◆ Ziel A:
Beantworte zum folgenden Text über Selbstliebe diese Fragen:
(i) Welche Methode empfehlen einige Pädagogen anstelle von Appellen und Eingriffen?
(ii) Was ist laut Text der Spiegel für unsere Selbstliebe?
(iii) Was wollen die allermeisten Menschen tun, wenn sie wüssten, dass sie sehr bald sterben?

◆ Textauszug:
%%
Einige Pädagogen empfehlen, dass Eltern ihre Kinder nicht durch Appelle und Eingriffe erziehen, sondern durch die „Wenn – dann“ Methode. Du willst nicht Dein Mittagessen? Kein Problem, dann musst Du eben bis zur nächsten Mahlzeit am Abend warten. Du hast keine Lust, Deine Hausaufgaben zu machen? OK, dann lebe mit den Konsequenzen. Und sag Bescheid, wenn Du Dir von mir Hilfe bei der Schulbewältigung wünschst. Die „Wenn – dann“ Methode bestraft nicht, sondern überlässt den Konsequenzen die Erziehung. Doch was machen wir mit Menschen, die sich selbst zu wenig lieben, um selbstbewusst Ursache und Wirkung da draußen zu steuern?
„Ein Loch ist in mir Karl-Otto…
Reparier‘ es liebe Liese.
Womit denn? Karl-Otto
Mit Liebe, liebe Liese
Wo bekomm‘ ich die her? Karl-Otto
Aus der Liebe zu Dir selbst liebe Liese
Wenn ich mich aber nicht lieben kann Karl-Otto!
Dann lerne es liebe Liese
Wie kann ich das denn lernen? Karl-Otto
Schau in den Spiegel liebe Liese
Wenn mir das Bild aber nicht gefällt, Karl-Otto – was dann?“
Wir Menschen haben einen fantastischen Spiegel für unsere Selbstliebe, und dieser Spiegel ist unser Leben. Dieser Spiegel ist die Welt, die wir erleben. In dem, was wir außen erleben und wahrnehmen, erkennen wir, wie es in uns drinnen aussieht.
Warum ist unser Erlebensspiegel häufig so schmerzhaft, so ein Alptraum?
Ist es wirklich so? Wenn Du genau Tag und Stunde wüsstest, wann Du stirbst, würdest Du dann etwas an Deinem Leben ändern?
Schon vielen Menschen habe ich diese Frage gestellt, und erstaunlicherweise wollen selbst die nichts ändern, die an ihrem Leben leiden. Das Einzige, was sich ändern würde, wäre, dass Gewissheit da wäre. Dass Schluss wäre mit der Unsicherheit, wann man irgendwann stirbt. Man hätte sozusagen ein Problem weniger. Und wüsste man, dass man sehr bald stirbt, würde vielleicht doch der Wunsch wach, noch etwas erleben zu wollen, was man sich bisher versagt hat. Die allermeisten Menschen wollen dann reisen.
Die Welt, in der ich lebe, ist das Spiegelbild dessen, wie es in mir drinnen aussieht, oder wie Rudolf Steiner sagte: Schau in Dich, und Du erkennst die Welt. Schau in die Welt, und Du erkennst Dich.
Meine Leute sind in der Regel Langzeitarbeitslose. Sie leiden an ihren Ängsten, ihren Selbstzweifeln, ihrer Isolation, ihrer gesellschaftlichen Ächtung, ihrer existenziellen Armut. Die meisten von ihnen sind nicht nur seelisch, sondern auch körperlich krank. In einer Zeit, in der an allen Ecken und Enden Arbeitskräfte gesucht werden, fehlt ihnen etwas Entscheidendes, um arbeiten zu gehen.
%%
◆ Ziel B: Ändere die extrahierten Einträge, indem du „gear icon“ durch „settings icon“ ersetzt, und lass alles Übrige unverändert.

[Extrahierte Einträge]
%%
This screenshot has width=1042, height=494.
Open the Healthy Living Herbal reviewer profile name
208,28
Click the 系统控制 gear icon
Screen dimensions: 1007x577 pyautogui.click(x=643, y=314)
%%
◆ Erwartete Ausgabe A:
(i) Die „Wenn – dann“ Methode.
(ii) Unser Leben.
(iii) Reisen.

◆ Erwartete Ausgabe B:
This screenshot has width=1042, height=494.
Open the Healthy Living Herbal reviewer profile name
208,28
Click the 系统控制 settings icon
Screen dimensions: 1007x577 pyautogui.click(x=643, y=314)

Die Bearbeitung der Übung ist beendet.